Policymakers should reduce the gap between national regulations and global standards, and adopt a risk-based framework for the recognition of comparable regulatory regimes.
ISDA (the International Swaps and Derivatives Association) has released a new paper highlighting jurisdictional differences in the implementation of global standards for derivatives, and recommending a series of steps that can be taken to address regulatory fragmentation.
Since G20 policymakers came together and agreed on a globally consistent regulatory agenda for derivatives 10 years ago, “substantial progress” has been made at the national level to make derivatives markets are safer, more transparent and more resilient, ISDA says. The reforms have focused on five key areas: central clearing, capital, margin, trade execution and trade reporting.

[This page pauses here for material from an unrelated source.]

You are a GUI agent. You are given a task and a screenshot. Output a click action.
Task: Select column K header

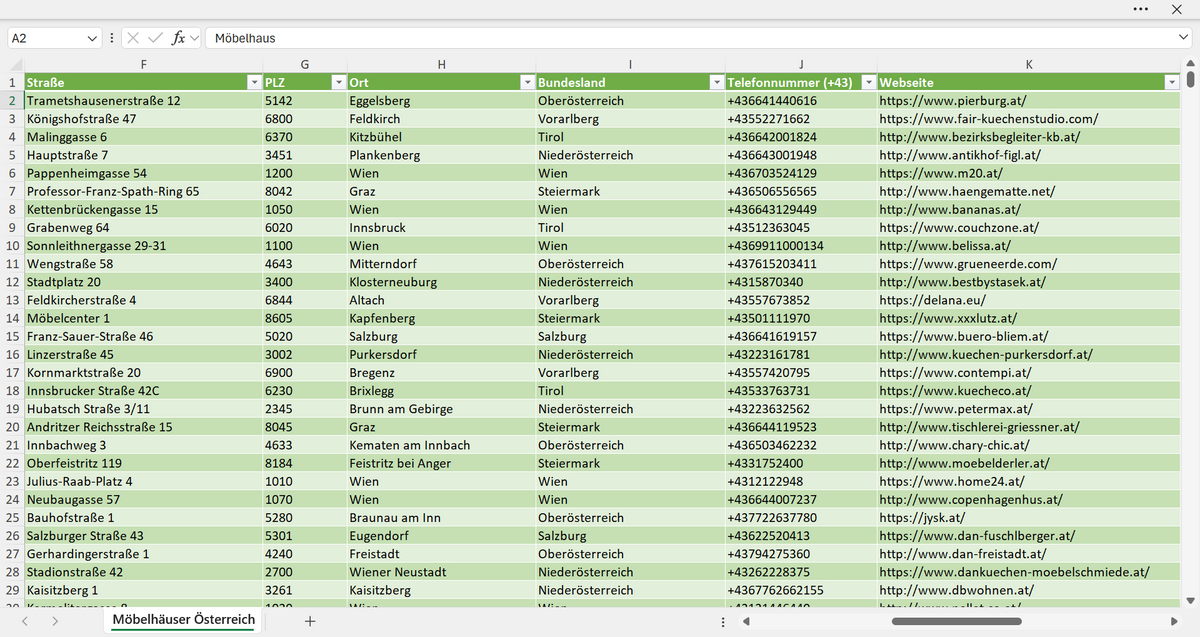(x=1029, y=64)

“However, these and other regulatory reform efforts too often differ in scope, substance and timing across jurisdictions. This regulatory fragmentation results in added cost, complexity and inefficiency, contributes to market fragmentation, and ultimately increases risk for market participants and the financial markets,” the paper says.
Indeed, fragmentation has been a key focus of the Japanese G-20 presidency in 2019. To contribute to the dialogue on the issue, ISDA has conducted a comprehensive review of global derivatives regulation to identify where and how regulatory driven market fragmentation has impeded risk management and imposed excessive costs and burdens on market participants without commensurate regulatory benefit. The examples, laid out in the paper’s annex, cover key areas including clearing, trade execution, data and reporting, netting and benchmarks, among others.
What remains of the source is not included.